NEW YORK CITY: Actors’ Equity Association has released its second diversity and inclusion report, three years after their first such report in 2017. The report tracks the demographics of the union’s hired acting and stage management members as well as how much they were paid for the years 2016-2019. The study finds that while there has been improvement for marginalized communities, that growth has been modest, gradual, inconsistent, and “not enough to change longtime problems in the industry,” according to a press release.
“Moving forward, Equity intends to publish a diversity report on an annual basis to hold ourselves and the entire industry accountable,” said executive director Mary McColl in a statement. “It is our duty to be part of the solution, to work to tear down barriers and rebuild a structure that is truly inclusive.”
The study, which provides national results as well as breakdowns by region and by contract (production contracts versus LORT contracts, for instance), can be read in full online.
Among the findings, the report shows that overall contracts going to people of color—defined here as individuals who “actively opt to self-identify as non-white or [non]-European American”—has increased from 15.3 percent of contracts in 2017’s study to 23.3 percent in the current study, with Black members making up 45.7 percent of that increase.
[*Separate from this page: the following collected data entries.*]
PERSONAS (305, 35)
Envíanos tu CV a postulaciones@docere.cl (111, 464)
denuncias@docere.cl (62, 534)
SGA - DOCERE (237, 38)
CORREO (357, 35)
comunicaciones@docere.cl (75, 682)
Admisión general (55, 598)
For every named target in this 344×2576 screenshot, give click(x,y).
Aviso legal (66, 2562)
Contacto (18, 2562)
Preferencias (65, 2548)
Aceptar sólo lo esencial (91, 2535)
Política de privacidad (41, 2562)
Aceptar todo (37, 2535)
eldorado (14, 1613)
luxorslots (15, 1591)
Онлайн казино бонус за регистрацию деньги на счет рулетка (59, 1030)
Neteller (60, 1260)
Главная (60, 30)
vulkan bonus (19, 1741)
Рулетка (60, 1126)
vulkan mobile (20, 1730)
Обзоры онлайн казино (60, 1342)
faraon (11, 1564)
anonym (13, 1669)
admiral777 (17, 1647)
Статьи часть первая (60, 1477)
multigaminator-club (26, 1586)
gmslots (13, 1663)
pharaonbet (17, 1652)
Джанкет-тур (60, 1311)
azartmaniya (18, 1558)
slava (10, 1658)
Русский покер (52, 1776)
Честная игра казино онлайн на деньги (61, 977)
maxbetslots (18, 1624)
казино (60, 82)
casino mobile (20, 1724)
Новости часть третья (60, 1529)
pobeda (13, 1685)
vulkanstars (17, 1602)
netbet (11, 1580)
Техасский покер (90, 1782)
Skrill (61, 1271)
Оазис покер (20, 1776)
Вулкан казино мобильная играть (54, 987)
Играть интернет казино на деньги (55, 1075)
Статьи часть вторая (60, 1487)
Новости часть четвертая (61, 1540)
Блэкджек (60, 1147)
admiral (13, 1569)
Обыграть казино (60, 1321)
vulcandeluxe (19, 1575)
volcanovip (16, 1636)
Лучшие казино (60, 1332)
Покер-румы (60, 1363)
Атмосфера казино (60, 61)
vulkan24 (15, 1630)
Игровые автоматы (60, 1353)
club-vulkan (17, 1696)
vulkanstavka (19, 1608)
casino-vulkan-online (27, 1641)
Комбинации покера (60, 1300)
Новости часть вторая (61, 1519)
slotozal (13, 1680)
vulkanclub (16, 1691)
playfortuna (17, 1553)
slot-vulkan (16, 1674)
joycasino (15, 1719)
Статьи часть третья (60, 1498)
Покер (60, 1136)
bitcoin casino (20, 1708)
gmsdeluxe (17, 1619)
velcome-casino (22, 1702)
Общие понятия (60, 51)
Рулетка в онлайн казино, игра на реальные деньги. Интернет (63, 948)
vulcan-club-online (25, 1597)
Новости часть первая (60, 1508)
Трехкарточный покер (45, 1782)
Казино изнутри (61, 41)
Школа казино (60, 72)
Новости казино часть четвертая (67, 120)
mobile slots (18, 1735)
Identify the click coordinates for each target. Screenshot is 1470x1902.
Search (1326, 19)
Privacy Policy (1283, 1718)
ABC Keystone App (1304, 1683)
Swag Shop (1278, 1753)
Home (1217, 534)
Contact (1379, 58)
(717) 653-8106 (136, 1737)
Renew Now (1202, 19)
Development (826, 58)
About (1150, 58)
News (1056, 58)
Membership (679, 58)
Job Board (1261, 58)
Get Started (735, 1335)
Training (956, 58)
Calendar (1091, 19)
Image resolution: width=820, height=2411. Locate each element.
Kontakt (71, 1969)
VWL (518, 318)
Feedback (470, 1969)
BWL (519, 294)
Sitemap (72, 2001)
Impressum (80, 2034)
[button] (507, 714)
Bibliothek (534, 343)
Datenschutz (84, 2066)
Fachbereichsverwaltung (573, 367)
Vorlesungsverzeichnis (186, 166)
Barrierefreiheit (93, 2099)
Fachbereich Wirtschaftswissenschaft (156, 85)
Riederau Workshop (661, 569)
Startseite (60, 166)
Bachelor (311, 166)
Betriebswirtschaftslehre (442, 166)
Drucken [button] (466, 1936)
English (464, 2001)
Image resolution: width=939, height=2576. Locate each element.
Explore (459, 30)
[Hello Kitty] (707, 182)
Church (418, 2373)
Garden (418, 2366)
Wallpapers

The study does point out that this doesn’t necessarily indicate industry-wide improvement, citing as an example that much of the increased representation for production contracts, which generally cover Broadway as well as national and international tours, can be attributed to multiple productions of Hamilton alone.
The study also notes that these improvements can vary depending on the job category, with chorus roles tending to be the more diverse than principal roles and stage management hiring seeming to be “the most resistant to change.” This lack of diversity, according to the study, is even more pronounced among members over 65 years of age. Contracts issued to members of color skew younger compared to white members, with zero contracts from 2016 to 2019 going to a member who self-identified to the union as both over 65 and Indigenous Hawaiian/Pacific Islander, Indigenous North American, or Middle Eastern/North African. Of all contracts for those 65 and older, 73.8 percent went to white members.
When it comes to gender, the study found that nationally, contracts that went to women increased from 43.5 percent of all contracts to 44.9 percent of all contracts. Of the 93,957 contracts nationally, only .65 percent went to individuals who identify as trans. The study also reemphasizes the gender pay gap, with men still earning more than everyone else, and non-binary or gender nonconforming members typically earning less than their cisgender peers.
In a press release, Equity stated that a supplemental report “breaking down the data by major theatrical markets” will be released later this year.